Regularised variational schemes for non-gradient systems, and large deviations for a class of reflected McKean-Vlasov SDE

Abstract

This thesis consists of two parts. The first part constructs entropy regularised variational schemes for a range of evolutionary partial differential equations (PDEs), not necessarily in gradient flow form, with a focus on kinetic models. The second part obtains Freidlin-Wentzell large deviation principles and exit times for a class of reflected McKean-Vlasov stochastic differential equations (SDEs).
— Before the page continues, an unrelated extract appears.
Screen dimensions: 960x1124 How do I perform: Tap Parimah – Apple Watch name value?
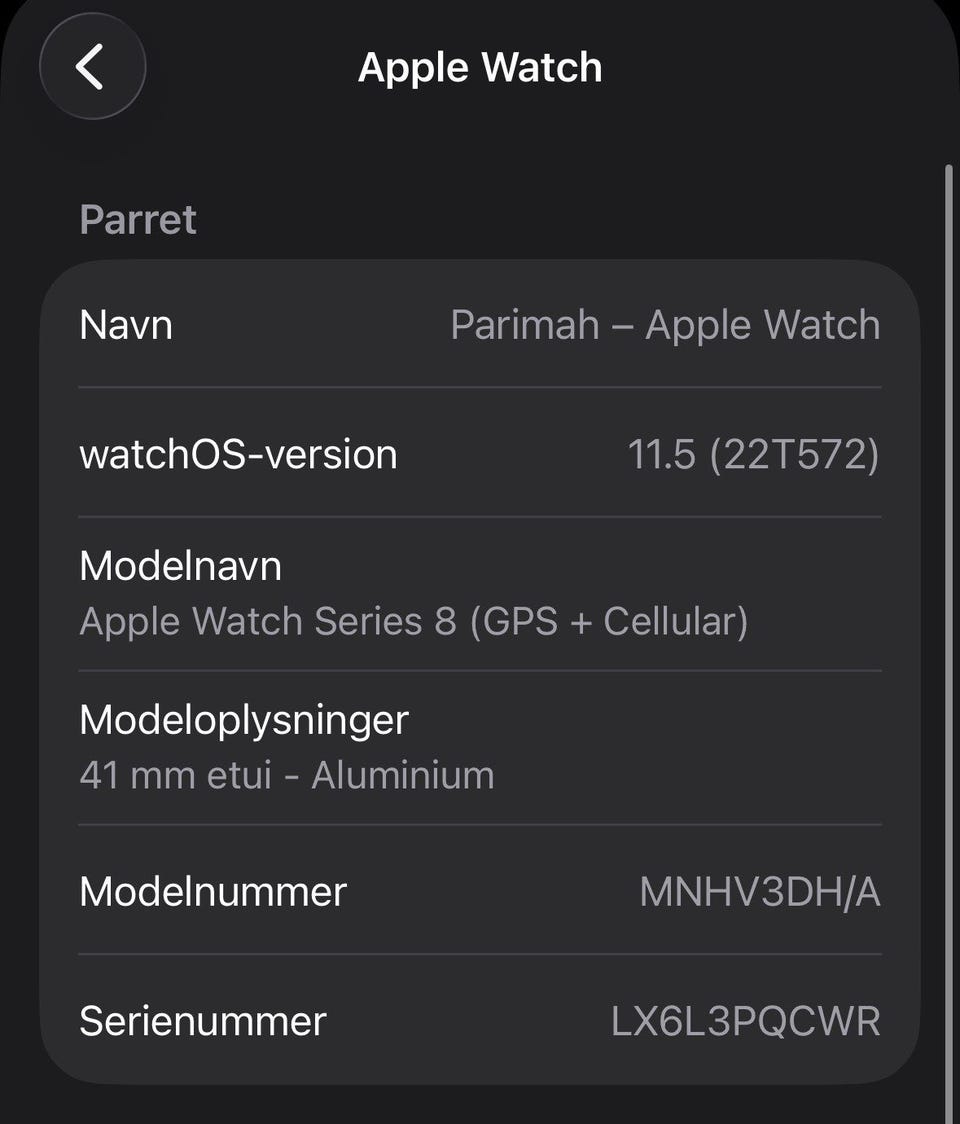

The theory ofWasserstein gradient flows in the space of probability measures has made enormous progress over the last twenty years. It constitutes a unified and powerful framework in the study of dissipative PDEs, providing the means to prove well-posedness, regularity, stability and quantitative convergence to the equilibrium. The recently developed entropic regularisation technique paves the way for fast and efficient numerical methods for solving these gradient flows. However, many PDEs of interest do not have a gradient flow structure and, a priori, the theory is not applicable. In the first part of the thesis, we develop time-discrete entropy regularised, (one-step and two-step), variational schemes for general classes of non-gradient PDEs. The convergence of the schemes is proved as the time-step and regularisation strength tend to zero. For each scheme we illustrate the breadth of the proposed framework with concrete examples.

In the second part of the thesis we study reflected McKean-Vlasov diffusions over a convex, non-bounded domain with self-stabilizing coefficients that do not satisfy the classical Wasserstein Lipschitz condition. For this class of problems we establish existence and uniqueness results and address the propagation of chaos. Our results are of wider interest: without the McKean-Vlasov component they extend reflected SDE theory, and without the reflective term they extend the McKean-Vlasov theory. Using classical tools from the theory of Large Deviations, we prove a Freidlin-Wentzell type Large Deviation Principle for this class of problems. Lastly, under some additional assumptions on the coefficients, we obtain an Eyring-Kramer’s law for the exit time from subdomains contained in the interior of the reflecting domain. Our characterization of the rate function for the exit-time distribution is explicit.